» **Task to complete**
Starting at the line that contains "Task: Go to Manage Auth tokens", please transcribe every line through the end of the entries, exactly and with no pictures.

:: Record excerpts

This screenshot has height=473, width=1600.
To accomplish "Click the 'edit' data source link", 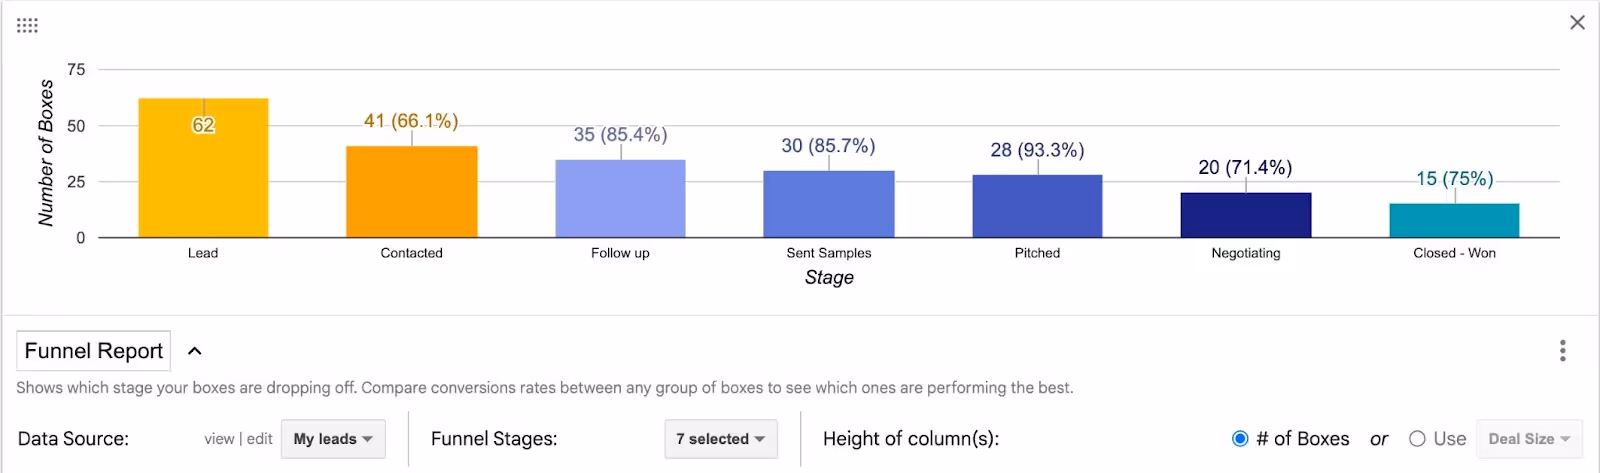I will (x=260, y=439).
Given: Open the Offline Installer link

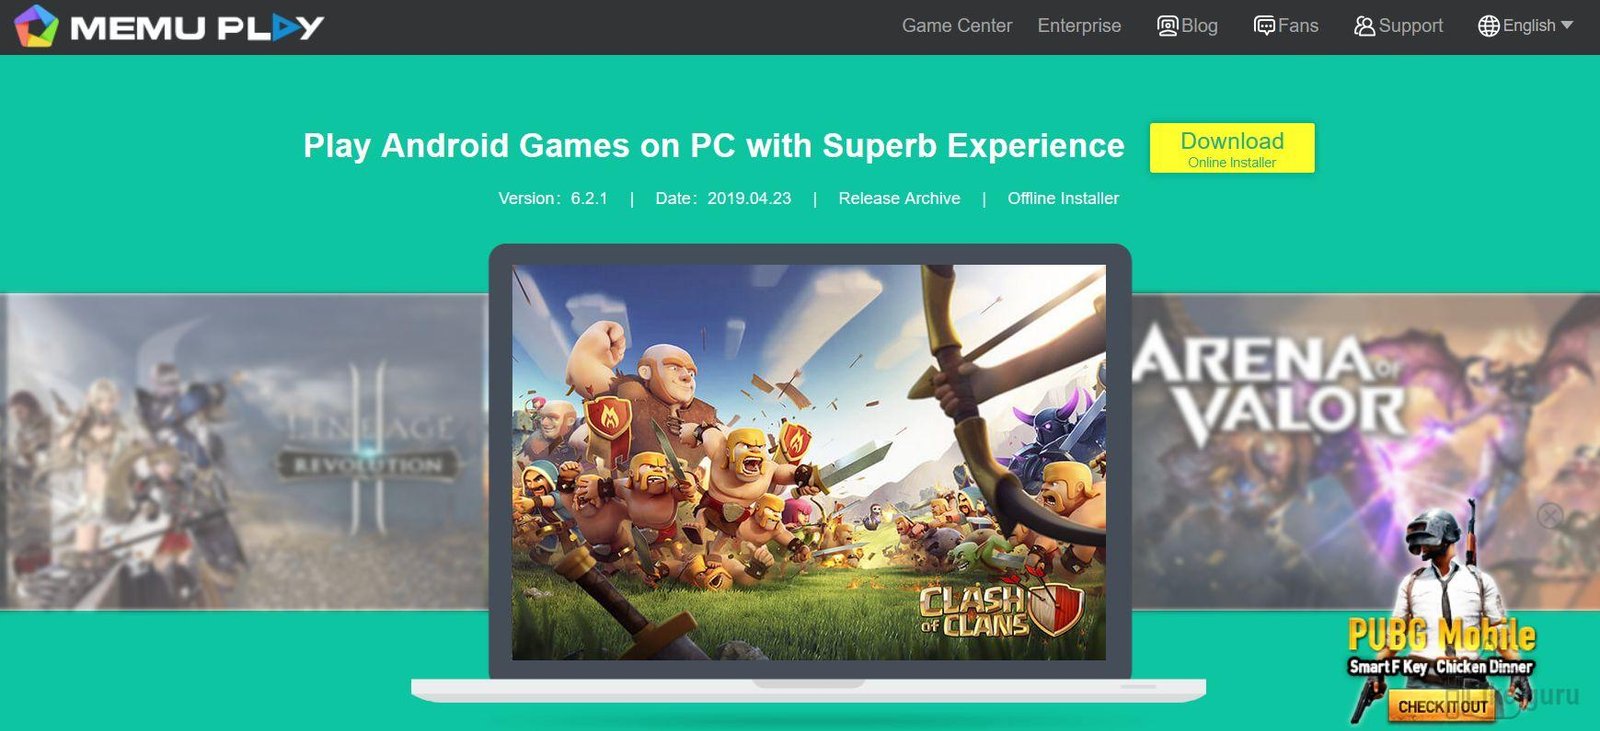Looking at the screenshot, I should pyautogui.click(x=1063, y=198).
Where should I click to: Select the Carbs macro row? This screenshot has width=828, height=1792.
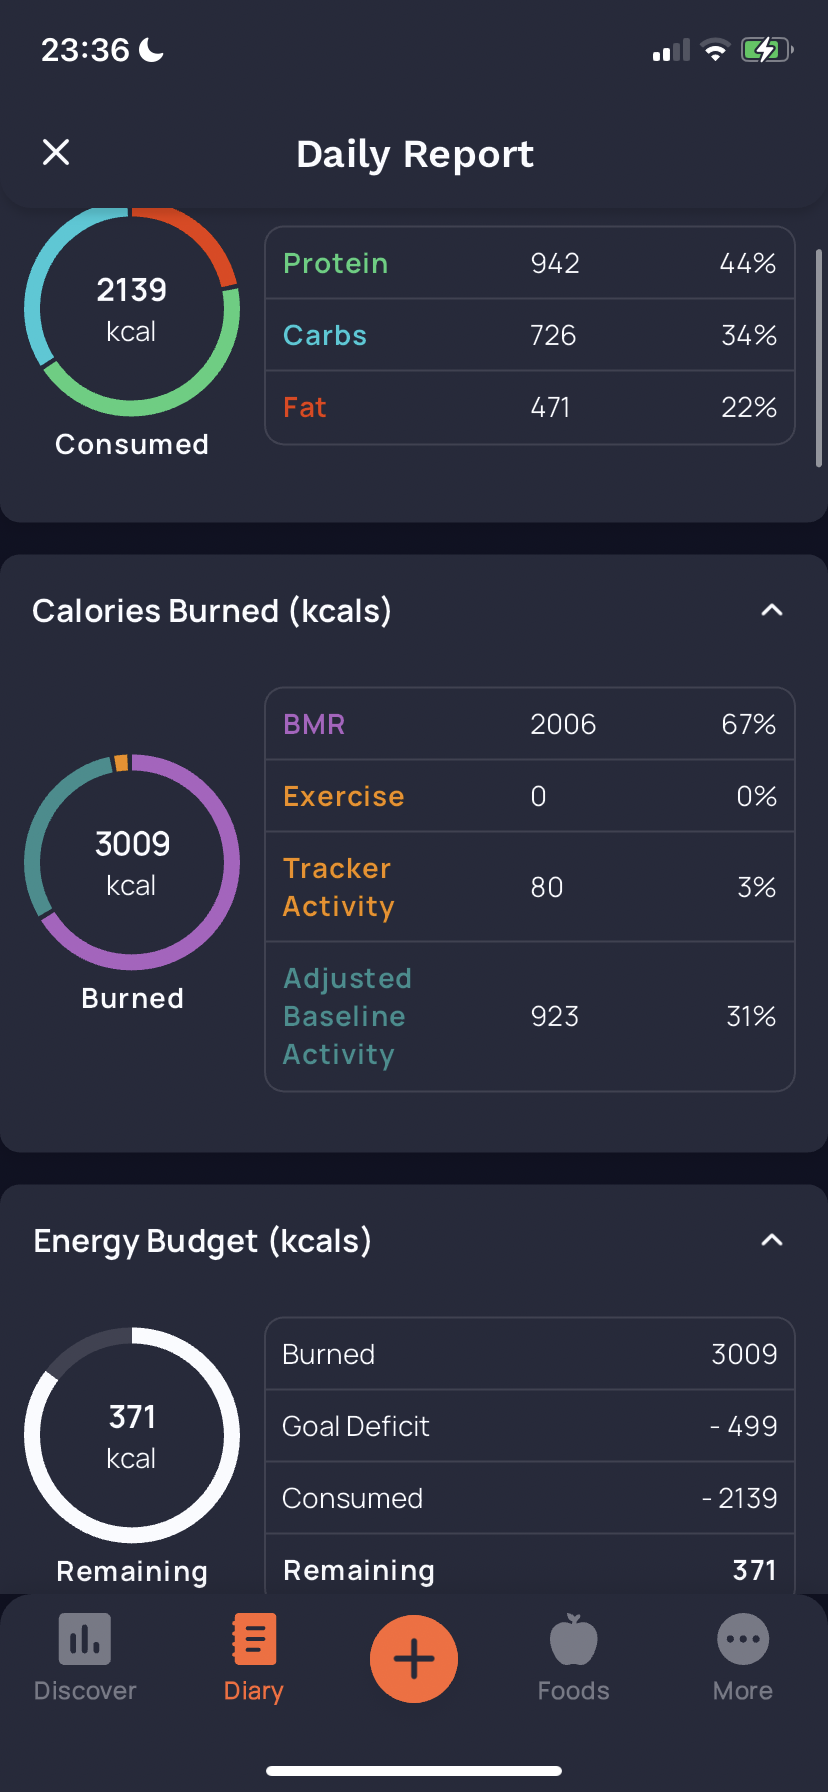pos(530,335)
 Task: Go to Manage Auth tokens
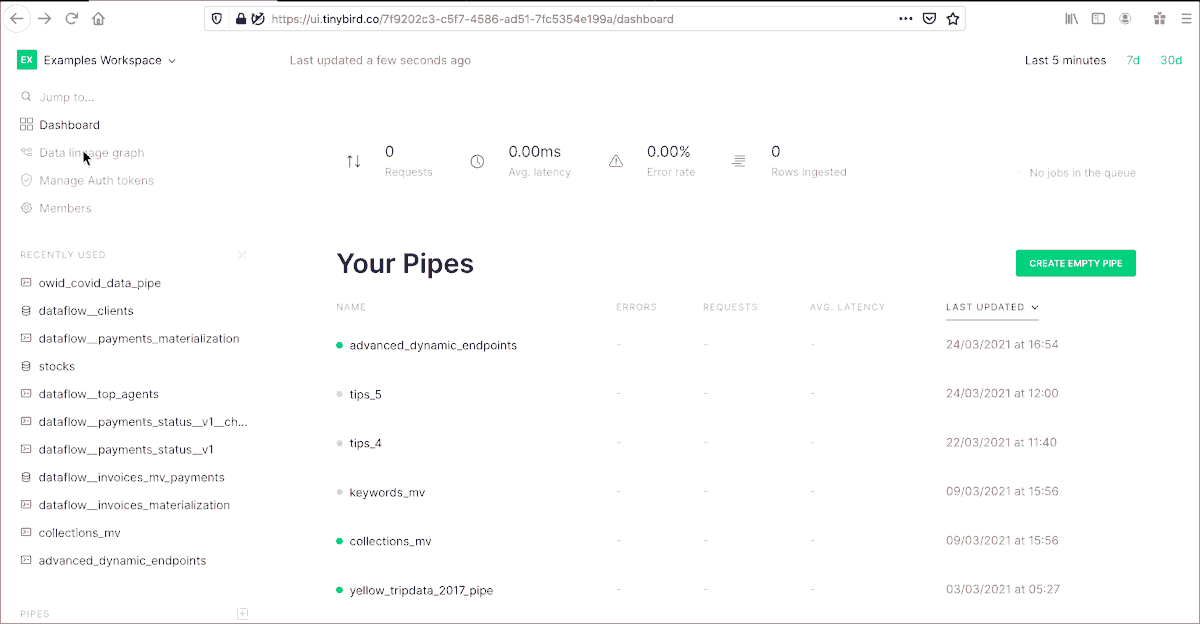click(96, 181)
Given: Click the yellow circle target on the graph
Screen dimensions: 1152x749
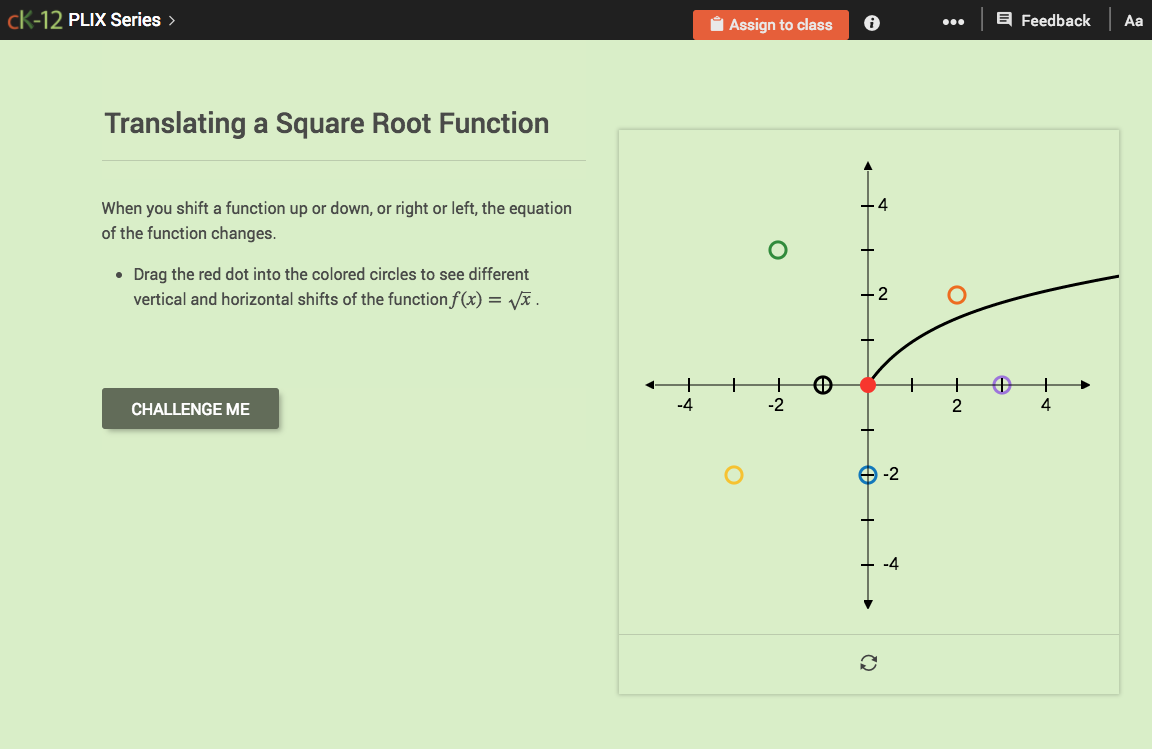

::::

» **Response below**
 Task: Go to Manage Auth tokens
click(96, 181)
Given: Click the yellow circle target on the graph
Screen dimensions: 1152x749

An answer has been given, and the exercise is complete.